This structure is conceptually analogous to a U.S. tax-free spin-off under Section 355 of the Internal Revenue Code, though implemented under Swiss law with distinct requirements and advantages. Notably, Swiss law does not impose the anti-avoidance 'device' test or mandatory holding periods that apply to U.S. spin-offs, allowing for greater flexibility in executing an immediate post-spin-off sale.
Mechanics of the Demerger Structure
Step 1: Formation and Capitalization of Yellow Jersey Therapeutics
Numab first transferred the NM26 program — including all related intellectual property rights, regulatory documentation, manufacturing know-how, the Kaken Pharmaceutical collaboration agreement, and any dedicated liabilities — into a newly formed Swiss subsidiary, Yellow Jersey Therapeutics AG. This transfer was structured as an Ausgliederung (demerger/spin-off) under Swiss corporate law.
YJT was formed on May 24, 2024 and registered in the Swiss Commercial Register.

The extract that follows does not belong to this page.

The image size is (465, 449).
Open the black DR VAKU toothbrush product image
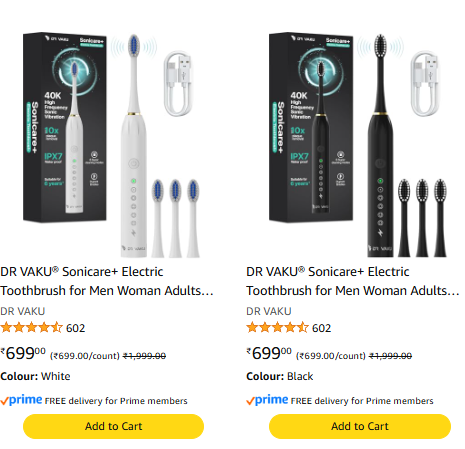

The Swiss Official Gazette of Commerce (SHAB) No. 99, published May 24, 2024, documents the formation as a Neueintragung (new registration) with Swiss company identification number (UID) CHE-305.167.117. The entry explicitly identifies the entity as an "Ausgliederung von Numab Therapeutics" (spin-off from Numab Therapeutics).
Under Swiss tax law, this push-down of assets into a subsidiary can qualify as a tax-neutral reorganization under Article 61(1) lit. b of the Federal Direct Tax Act, provided that: (1) the transferred assets constitute a Teilbetrieb (business unit or functional subdivision), (2) the assets transfer at book value rather than fair market value, and (3) both entities remain subject to taxation in Switzerland. At this stage, YJT was a wholly owned subsidiary of Numab; Numab's shareholders did not yet directly own YJT shares.
Step 2: Distribution of YJT Shares to Numab Shareholders (Naturaldividende)
The critical step for achieving tax neutrality involved distributing YJT's shares from Numab directly to Numab's shareholders on a pro rata basis. This distribution is economically analogous to a Naturaldividende (dividend in kind), where a company distributes an asset — in this case, equity securities — directly to its shareholders rather than cash.
However, rather than an informal dividend distribution, the transaction was legally structured as a formal demerger under the Swiss Merger Act (Fusionsgesetz, FusG). Specifically, the structure utilized provisions governing Abspaltung (spin-off), wherein a transferring company (Numab) allocates part of its business to a newly formed entity, and that new entity's shares are issued directly to the shareholders of the original company in proportion to their existing ownership stakes.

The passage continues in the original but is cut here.